> [PARTS OF THE EXERCISE]:
1. Write out the passage of the issue report on slow shelve reading from "msg19147 - (view)" up to and including "spent within userdict.", word for word.
2. Give again, word for word, the records from their first line up to and including the line with "Click the SQLDev".

— start PASSAGE PROVIDED —

Issue 849662: reading shelves is really slow (original) (raw)

Issue849662

Created on 2003-11-26 14:06 by ganssauge, last changed 2022-04-11 14:56 by admin. This issue is now closed.

Files
File name Uploaded Description Edit
all_idx2.shelve.bz2 ganssauge,2003-11-27 10:42 The shelve in question
69228.profile ganssauge,2003-11-27 10:43 The profiling data I made
slow_shelve.py ganssauge,2003-11-28 16:01
Messages (10)
msg19147 - (view) Author: Gottfried Ganßauge (ganssauge) Date: 2003-11-26 14:06
My application uses a shelve-file which is created by another process using the same python version. Before python2.3 using this shelve with the exact same application was almost twice as fast as a binary pickle containing the same data. Now with python2.3 the same application is suddenly about 150 times slower than using the binary pickle. The usage is as follows: idx_dict = shelve.open (idx_dict_name, "r") ... while not infile.eof: index = get_index_from_somewhere_else() if not idx_dict.has_key (index): do_something(index) else: do_something_else(index) idx.dict.close() Profiling revealed that most of the time is spent within userdict.

— end PASSAGE PROVIDED —
— start LISTING —

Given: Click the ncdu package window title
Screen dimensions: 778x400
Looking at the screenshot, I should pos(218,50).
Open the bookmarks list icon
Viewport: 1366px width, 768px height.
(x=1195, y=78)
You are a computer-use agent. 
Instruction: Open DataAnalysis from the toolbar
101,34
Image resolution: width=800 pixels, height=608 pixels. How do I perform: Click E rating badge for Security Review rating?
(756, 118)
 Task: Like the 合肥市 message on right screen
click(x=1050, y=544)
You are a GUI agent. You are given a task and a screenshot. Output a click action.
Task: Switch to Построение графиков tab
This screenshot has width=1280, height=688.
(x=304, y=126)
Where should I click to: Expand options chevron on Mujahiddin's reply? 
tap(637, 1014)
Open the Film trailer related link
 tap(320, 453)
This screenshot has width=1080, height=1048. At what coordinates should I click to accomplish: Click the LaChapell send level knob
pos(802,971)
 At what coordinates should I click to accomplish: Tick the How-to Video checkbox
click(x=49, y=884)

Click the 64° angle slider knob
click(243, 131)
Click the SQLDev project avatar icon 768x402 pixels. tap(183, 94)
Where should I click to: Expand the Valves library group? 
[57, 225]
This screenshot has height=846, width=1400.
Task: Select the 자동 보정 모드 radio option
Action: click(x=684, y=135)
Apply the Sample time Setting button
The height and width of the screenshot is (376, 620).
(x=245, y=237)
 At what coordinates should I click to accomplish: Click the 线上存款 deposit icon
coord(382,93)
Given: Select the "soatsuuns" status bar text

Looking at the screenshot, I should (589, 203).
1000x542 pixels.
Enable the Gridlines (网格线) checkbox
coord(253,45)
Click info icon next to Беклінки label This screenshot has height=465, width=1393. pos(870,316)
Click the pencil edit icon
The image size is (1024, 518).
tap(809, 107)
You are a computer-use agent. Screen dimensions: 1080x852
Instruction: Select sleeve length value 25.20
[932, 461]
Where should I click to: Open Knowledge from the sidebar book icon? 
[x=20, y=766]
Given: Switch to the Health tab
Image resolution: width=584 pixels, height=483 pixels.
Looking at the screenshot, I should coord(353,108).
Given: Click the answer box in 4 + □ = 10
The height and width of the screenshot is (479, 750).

— end LISTING —

> [SOLUTIONS FOR EACH TASK]:
1.
msg19147 - (view) Author: Gottfried Ganßauge (ganssauge) Date: 2003-11-26 14:06
My application uses a shelve-file which is created by another process using the same python version. Before python2.3 using this shelve with the exact same application was almost twice as fast as a binary pickle containing the same data. Now with python2.3 the same application is suddenly about 150 times slower than using the binary pickle. The usage is as follows: idx_dict = shelve.open (idx_dict_name, "r") ... while not infile.eof: index = get_index_from_somewhere_else() if not idx_dict.has_key (index): do_something(index) else: do_something_else(index) idx.dict.close() Profiling revealed that most of the time is spent within userdict.

2.
Given: Click the ncdu package window title
Screen dimensions: 778x400
Looking at the screenshot, I should pos(218,50).
Open the bookmarks list icon
Viewport: 1366px width, 768px height.
(x=1195, y=78)
You are a computer-use agent. 
Instruction: Open DataAnalysis from the toolbar
101,34
Image resolution: width=800 pixels, height=608 pixels. How do I perform: Click E rating badge for Security Review rating?
(756, 118)
 Task: Like the 合肥市 message on right screen
click(x=1050, y=544)
You are a GUI agent. You are given a task and a screenshot. Output a click action.
Task: Switch to Построение графиков tab
This screenshot has width=1280, height=688.
(x=304, y=126)
Where should I click to: Expand options chevron on Mujahiddin's reply? 
tap(637, 1014)
Open the Film trailer related link
 tap(320, 453)
This screenshot has width=1080, height=1048. At what coordinates should I click to accomplish: Click the LaChapell send level knob
pos(802,971)
 At what coordinates should I click to accomplish: Tick the How-to Video checkbox
click(x=49, y=884)

Click the 64° angle slider knob
click(243, 131)
Click the SQLDev project avatar icon 768x402 pixels. tap(183, 94)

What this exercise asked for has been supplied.